3. Lebih bersifat dermawan (banyak memberi, banyak bershadaqah, banyak menolong) dan banyak membaca al-qur'an ( dalil : 13 )
4. Menegakkan shalat malam / shalat Tarawih dengan berjama'ah. Dan shalat Tarawih ini lebih digiatkan lagi pada sepuluh malam terakhir( 20 hb. sampai akhir
Ramadhan). (dalil : 14,15 dan 16 ) Cara shalat Tarawih adalah :
1. Dengan berjama'ah. ( dalil : 19 )
2. Tidak lebih dari sebelas raka'at yakni salam tiap dua raka'at
dikerjakan empat kali, atau salam tiap empat raka'at dikerjakan
dua kali dan ditutup dengan witir tiga raka'at. ( dalil : 17 )
3. Dibuka dengan dua raka'at yang ringan. ( dalil : 18)
4. Bacaan dalam witir : Raka'at pertama : Sabihisma Rabbika. Roka't
kedua : Qul yaa ayyuhal kafirun. Raka'at ketiga : Qulhuwallahu
ahad. ( dalil : 21 )
5. Membaca do'a qunut dalam shalat witir. ( dalil 22 )
5. Berusaha menepati lailatul qadar pada sepuluh malam terakhir, terutama pada malam-malam ganjil. Bila dirasakan menepati lailatul qadar hendaklah lebih giat
beribadah dan membaca : Yaa Allah Engkaulah pengampun, suka kepada keampunan maka ampunilah aku. ( dalil : 25 dan 26 )

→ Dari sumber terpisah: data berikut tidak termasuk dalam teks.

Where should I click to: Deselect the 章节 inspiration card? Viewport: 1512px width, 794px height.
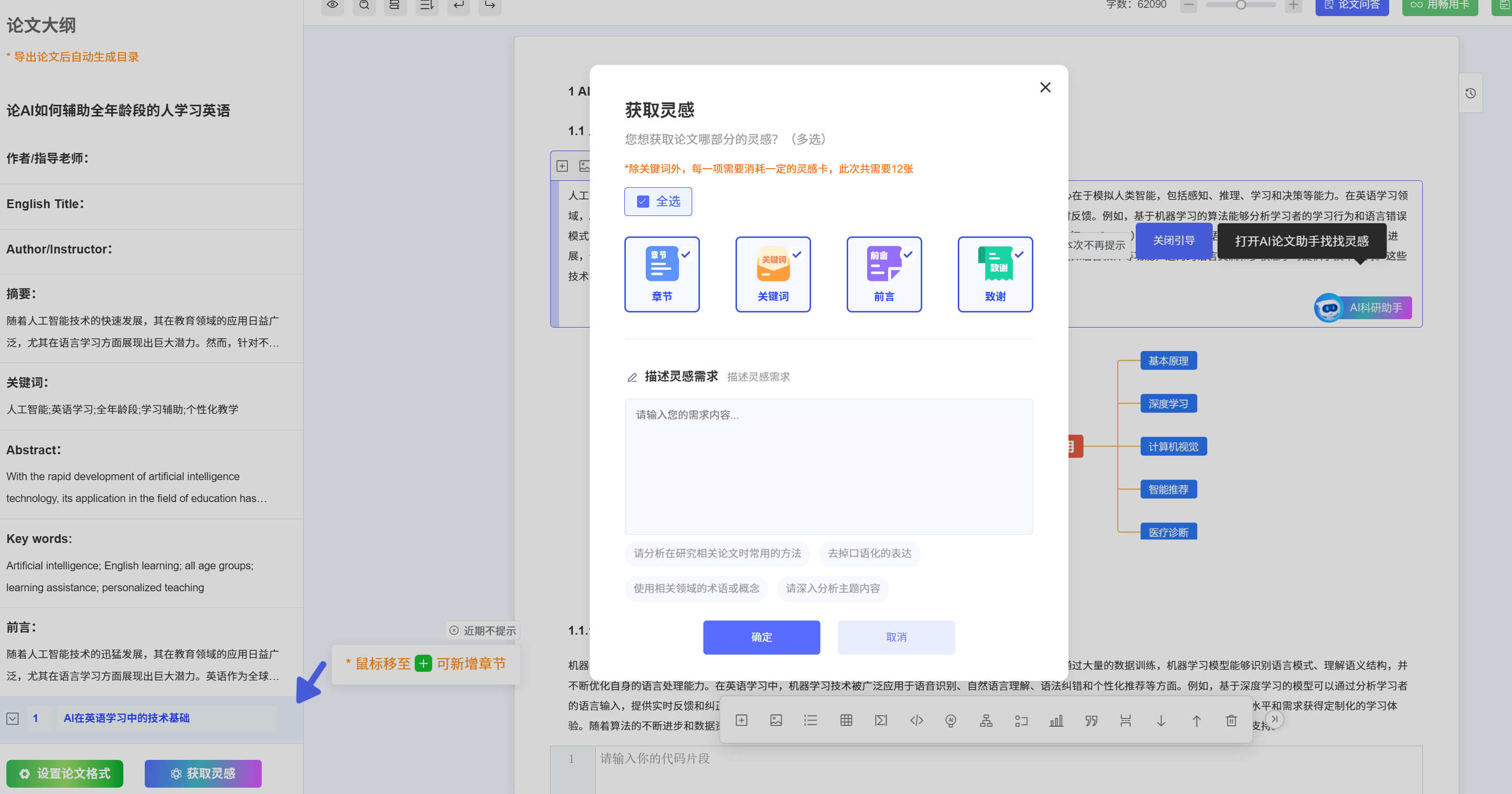click(x=661, y=274)
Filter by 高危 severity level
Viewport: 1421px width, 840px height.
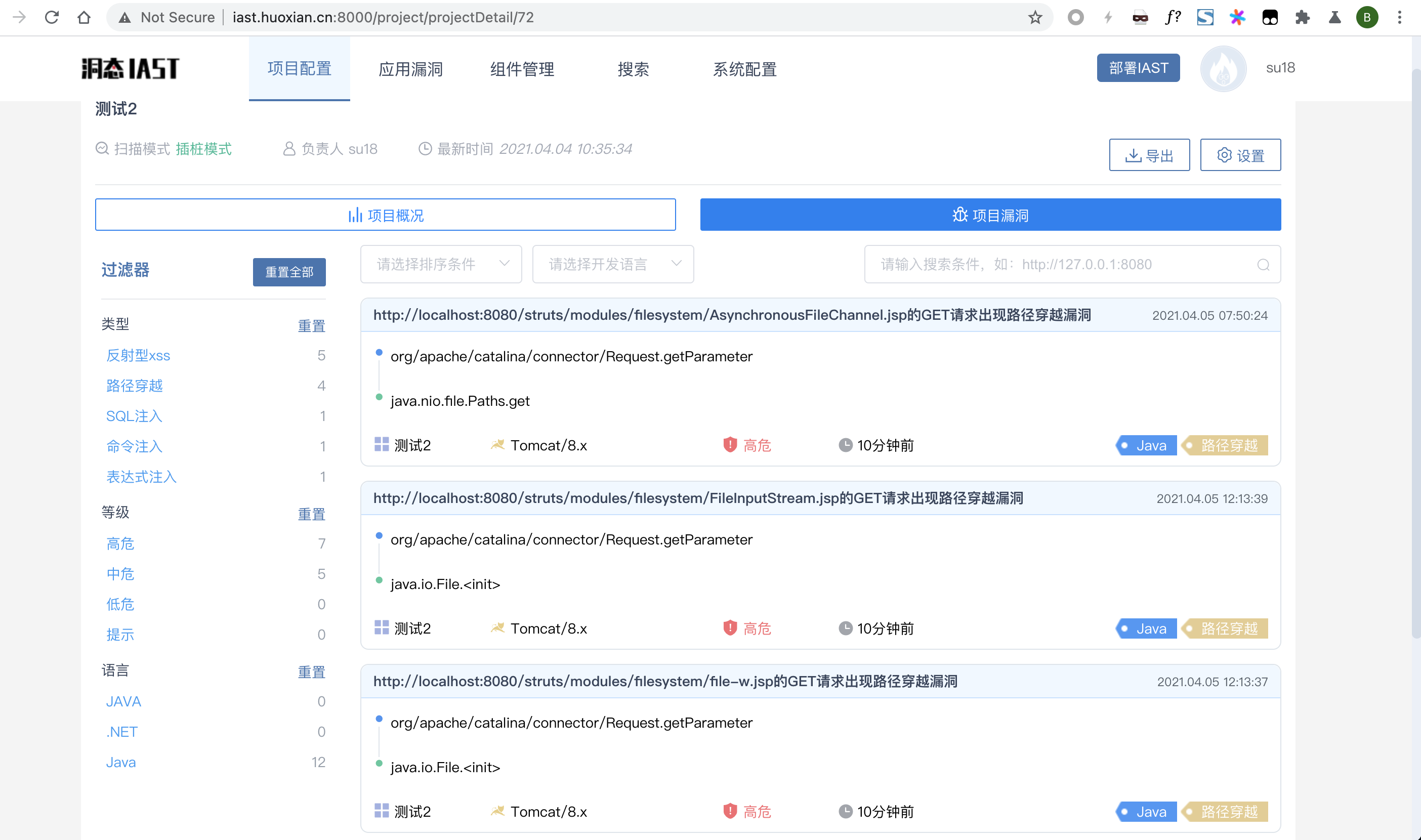click(x=120, y=543)
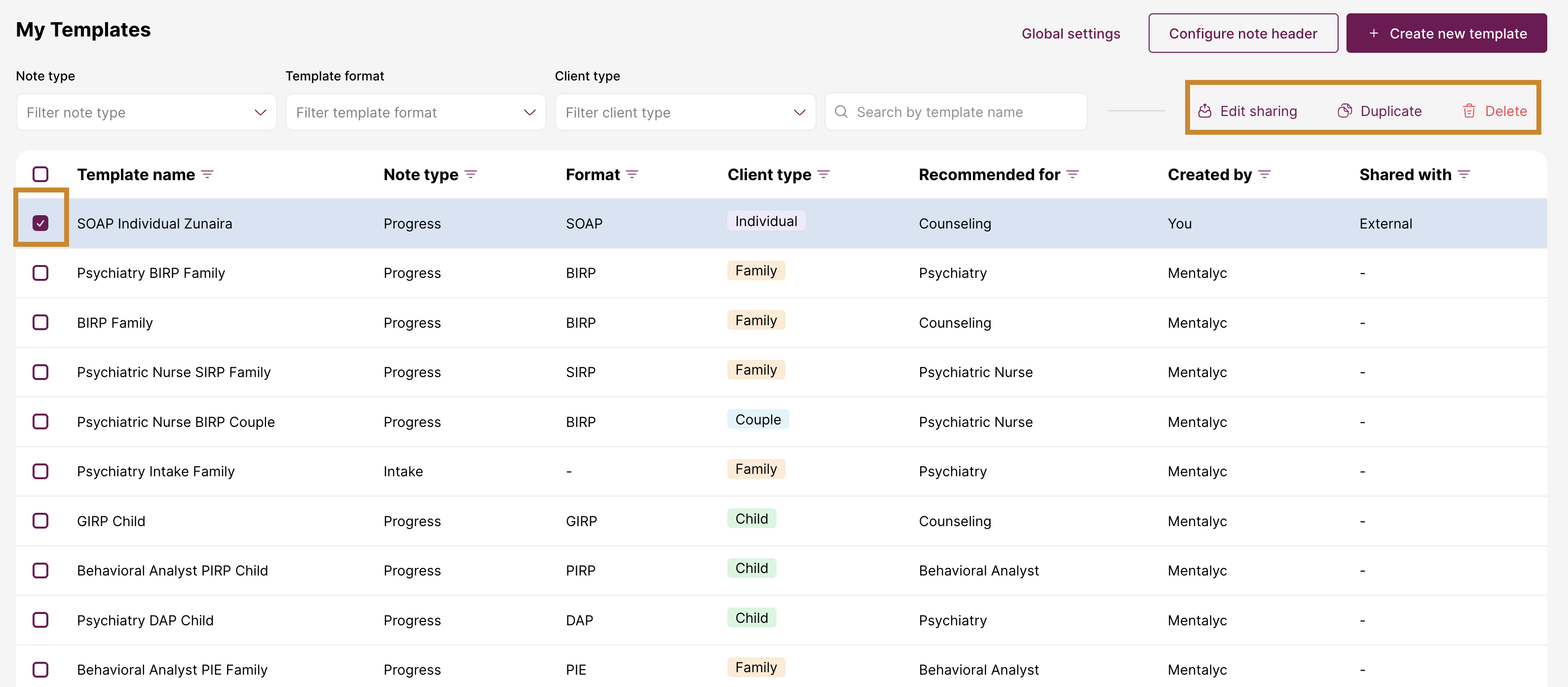Click filter icon beside Note type header

pyautogui.click(x=471, y=175)
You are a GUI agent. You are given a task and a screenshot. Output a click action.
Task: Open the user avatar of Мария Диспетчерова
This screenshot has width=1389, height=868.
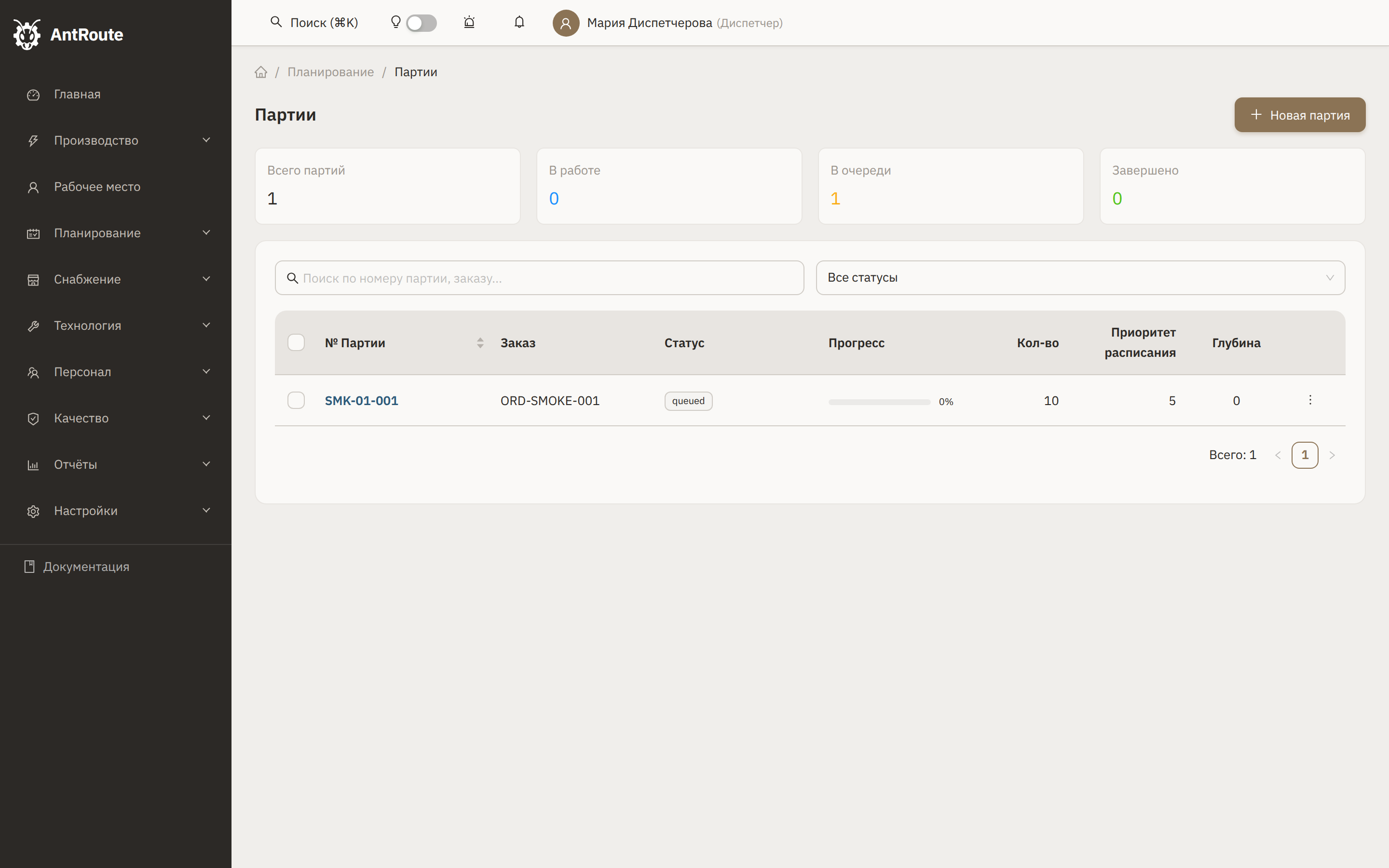point(565,23)
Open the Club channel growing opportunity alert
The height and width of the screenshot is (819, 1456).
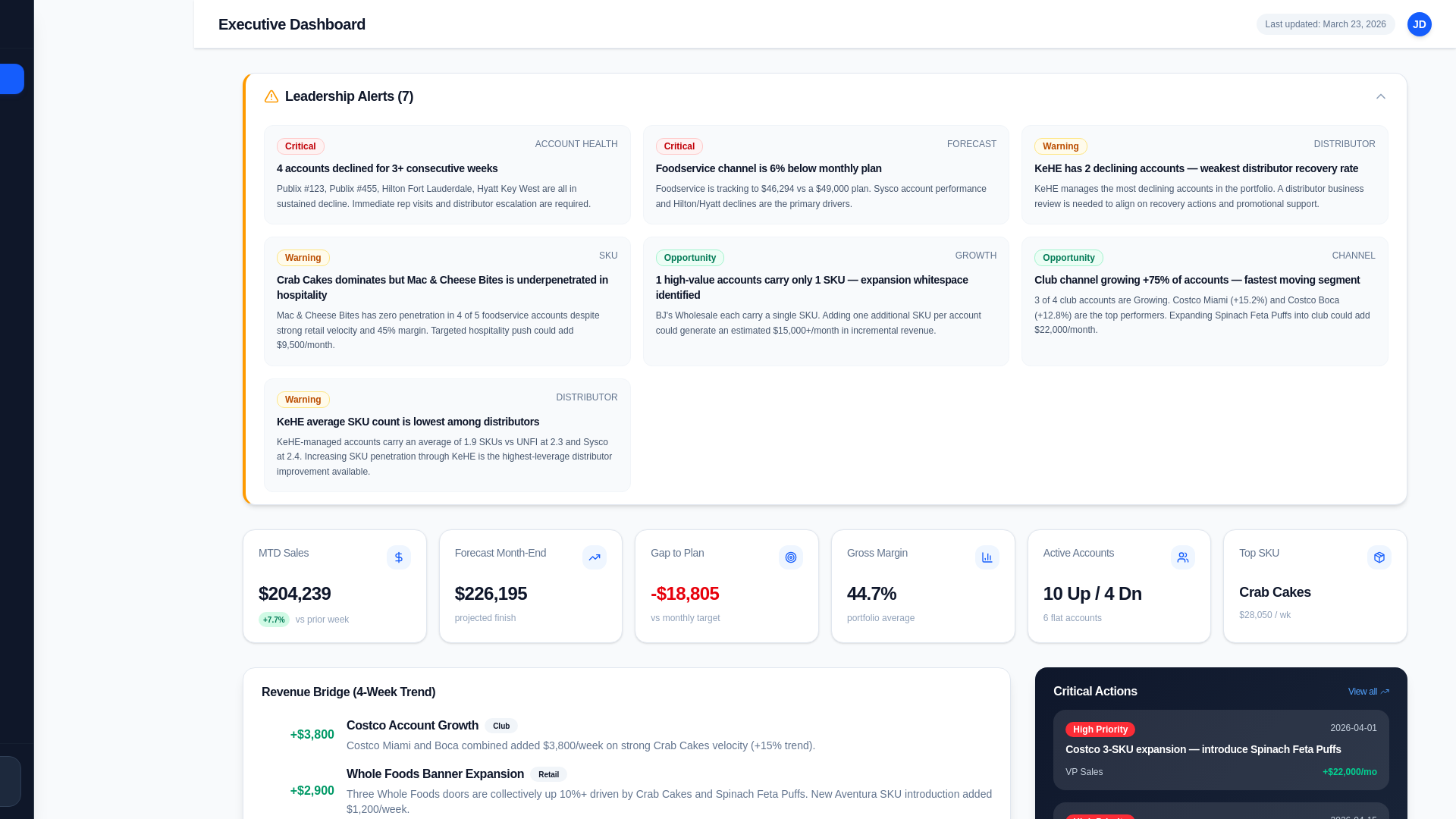coord(1203,301)
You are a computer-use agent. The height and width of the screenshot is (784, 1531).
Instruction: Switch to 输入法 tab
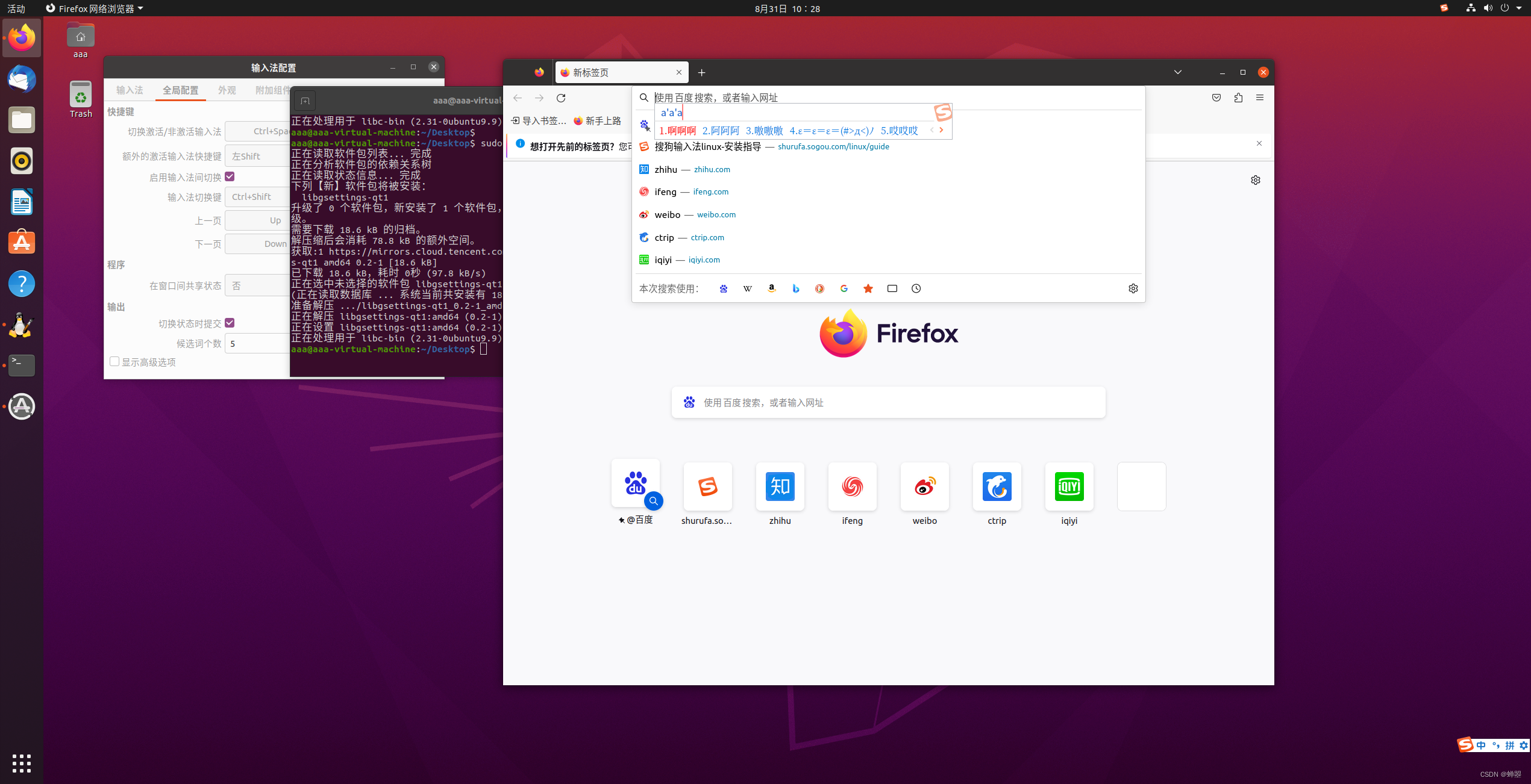(x=130, y=90)
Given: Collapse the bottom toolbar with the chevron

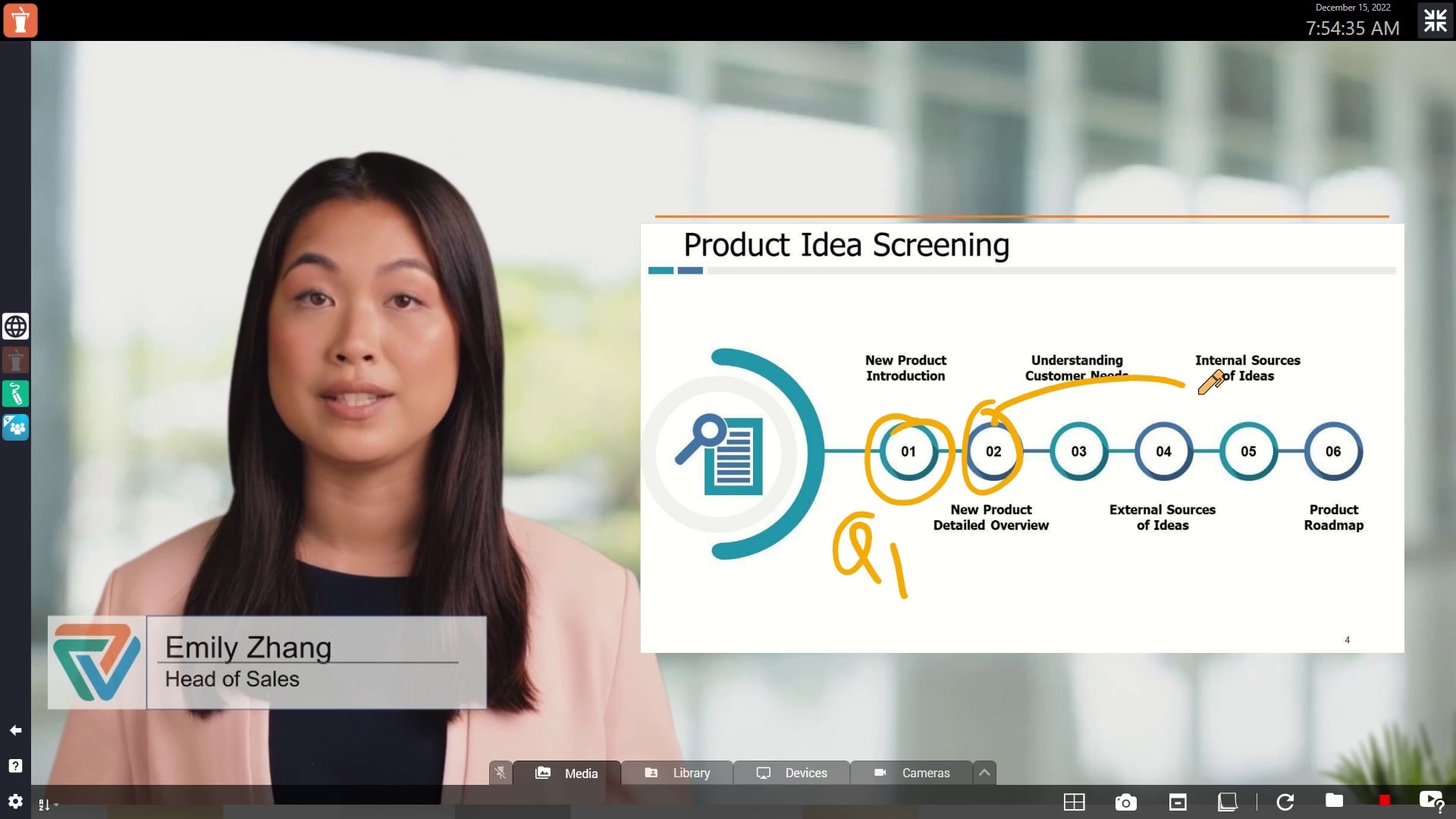Looking at the screenshot, I should tap(984, 772).
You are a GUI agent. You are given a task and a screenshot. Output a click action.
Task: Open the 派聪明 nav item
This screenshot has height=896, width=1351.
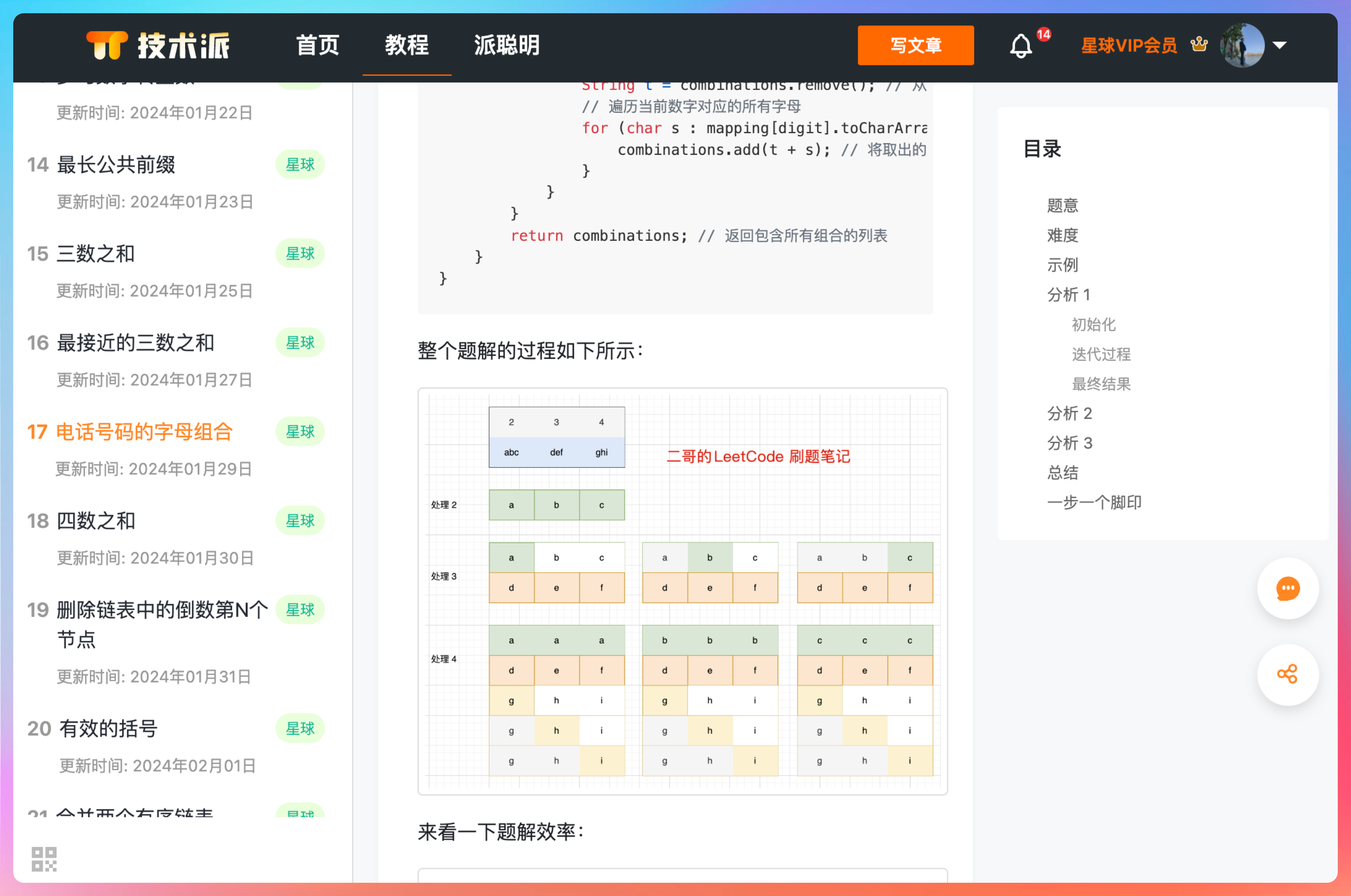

6. Mengerjakan i'tikaf pada sepuluh malam terakhir. (dalil : 27 )
Cara i'tikaf :
a. Setelah shalat Shubuh lalu masuk ke tempat i'tikaf di masjid. ( dalil 28 )
b. Tidak keluar dari tempat i'tikaf kecuali ada keperluan yang mendesak. ( dalil : 29 )
c. Tidak mencampuri istri dimasa i'tikaf. ( dalil : 30)
7. Mengerjakan umrah. ( dalil : 33 dan 34 )
8. Menjauhi perkataan dan perbuatan keji dan menjauhi pertengkaran. (dalil : 31 dan 32 )
Maraji’ (Daftar Pustaka):
1. Al-Qur’anul Kariem
2. Tafsir Aththabariy.
3. Tafsir Ibnu Katsier.
4. Irwaa-Ul Ghaliel, Nashiruddin Al-Albani.
5. Fiqh Sunnah, Sayyid Sabiq.
6. Tamaamul Minnah, Nashiruddin Al-Albani.